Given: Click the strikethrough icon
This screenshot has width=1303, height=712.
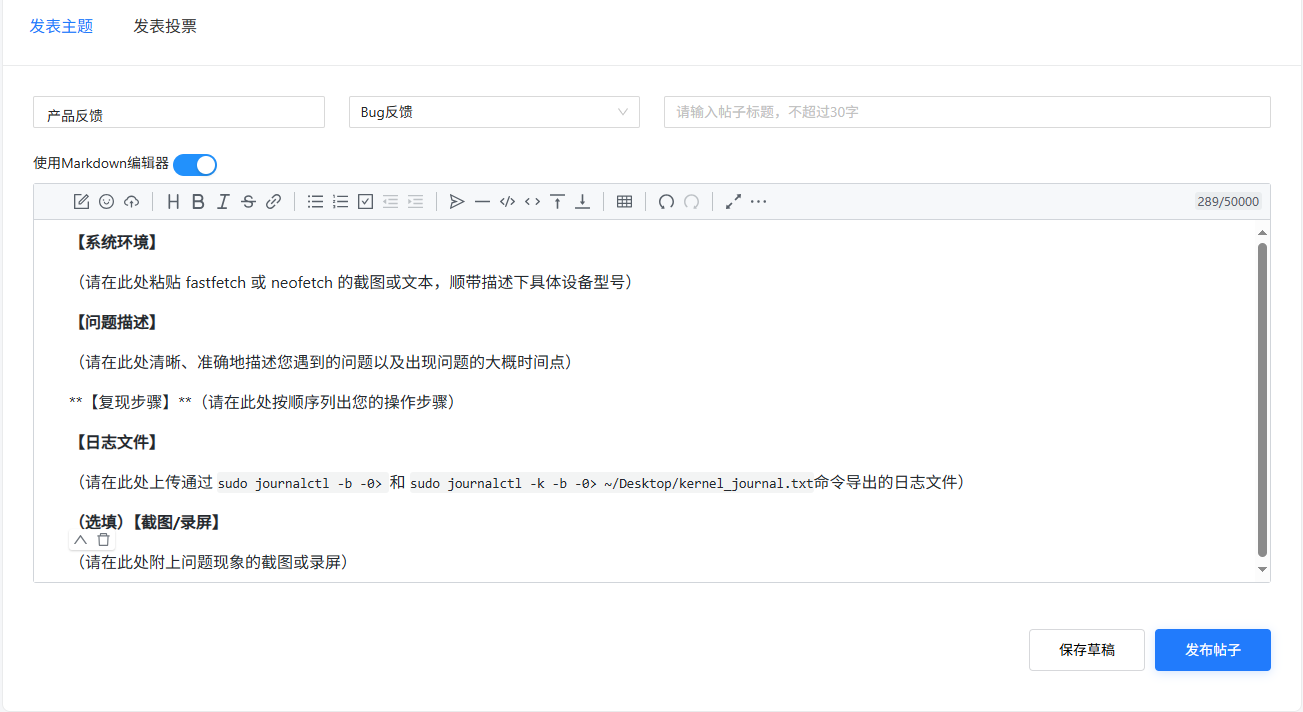Looking at the screenshot, I should 248,202.
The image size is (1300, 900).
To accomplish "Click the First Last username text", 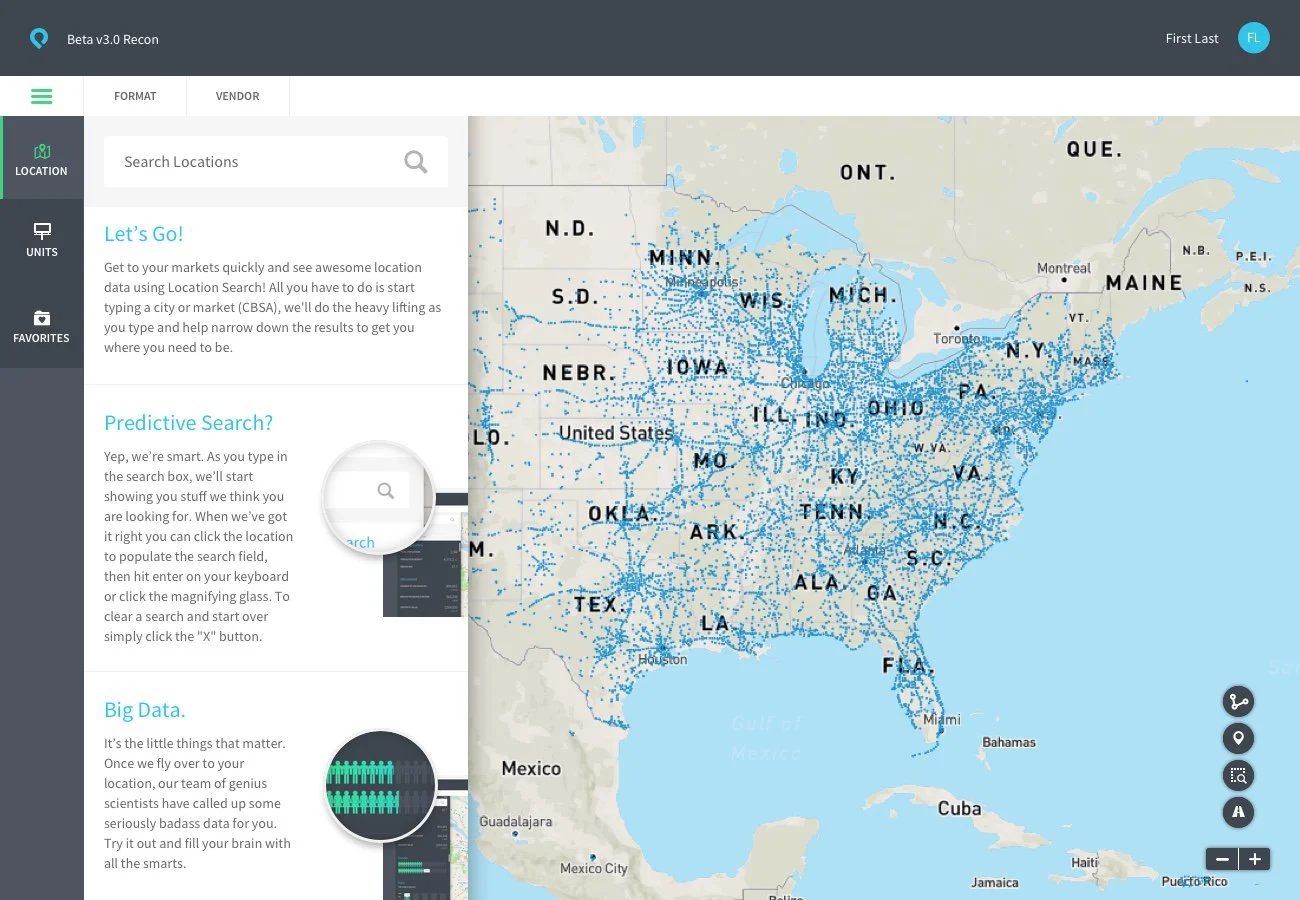I will (x=1191, y=37).
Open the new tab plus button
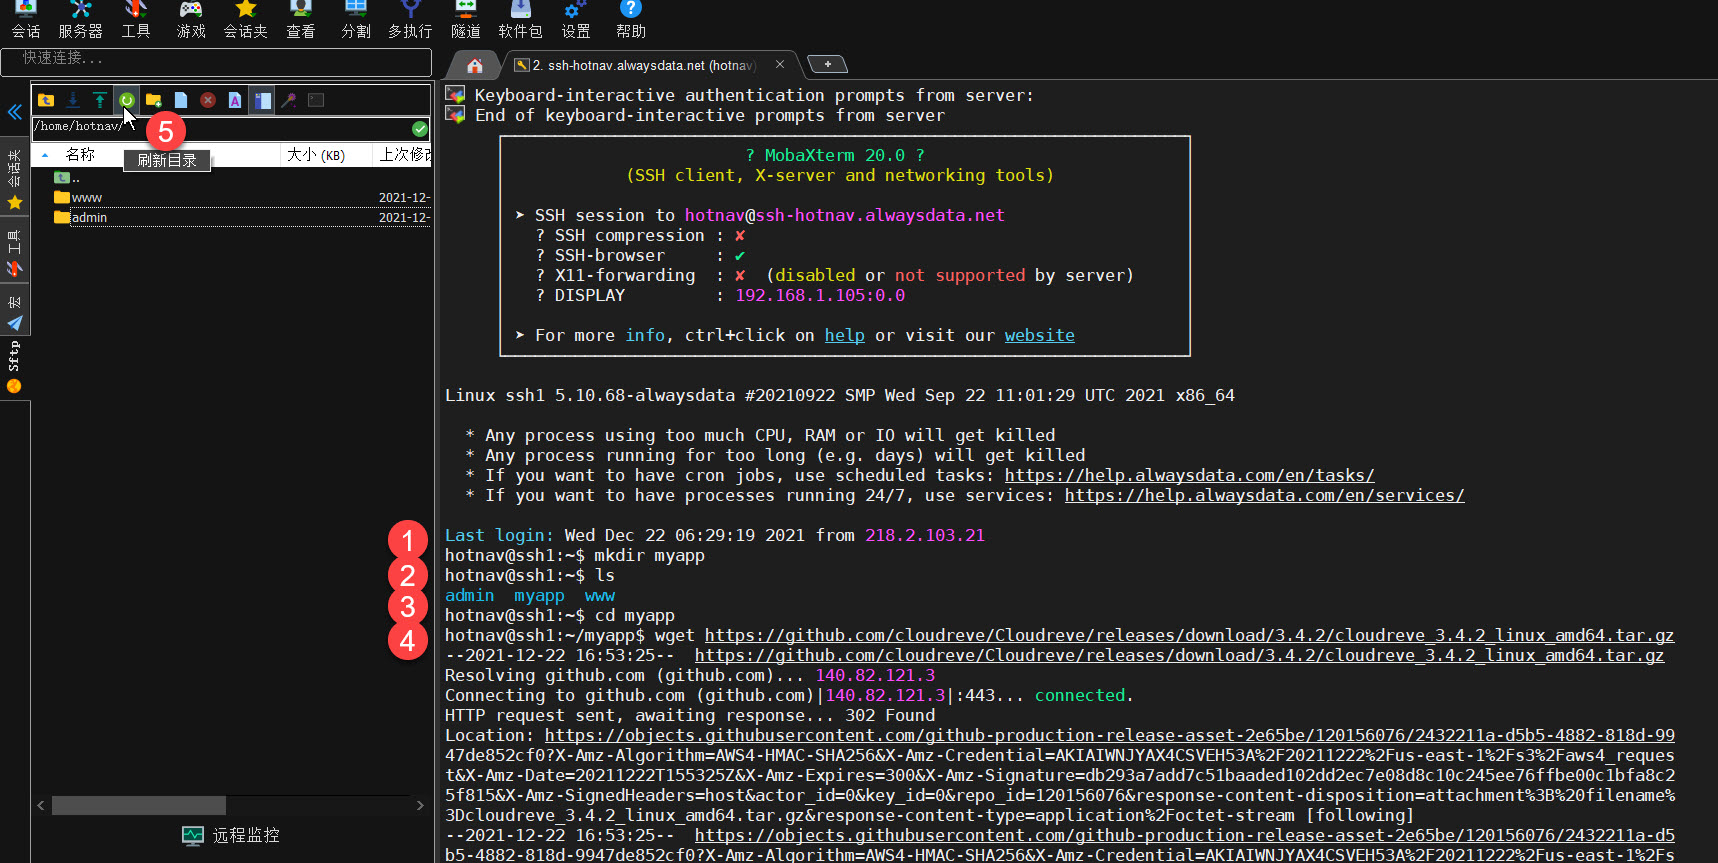This screenshot has width=1718, height=863. (827, 64)
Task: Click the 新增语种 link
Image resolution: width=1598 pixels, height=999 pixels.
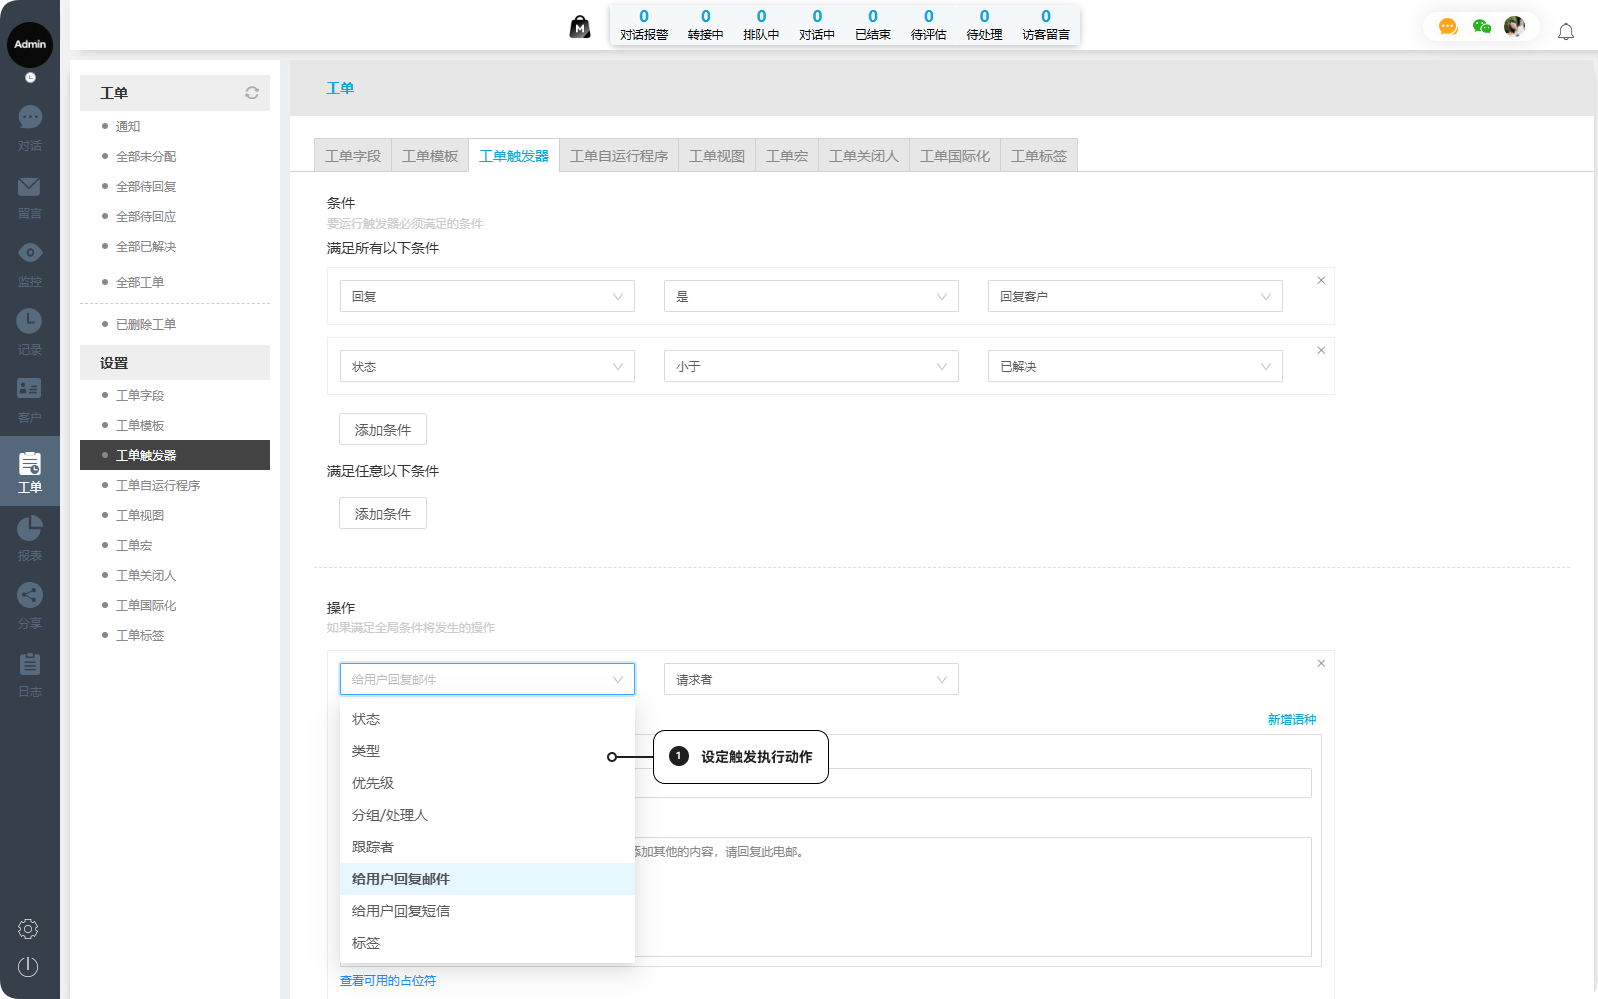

What you have to do: With the pictures left out, output the lines from the one containing "Open the new tab plus button" through the last line of the records above, exactly as they are.

Response to this exercise:
Open the new tab plus button
This screenshot has width=1718, height=863. (827, 64)
Task: Click the 新增语种 link
Image resolution: width=1598 pixels, height=999 pixels.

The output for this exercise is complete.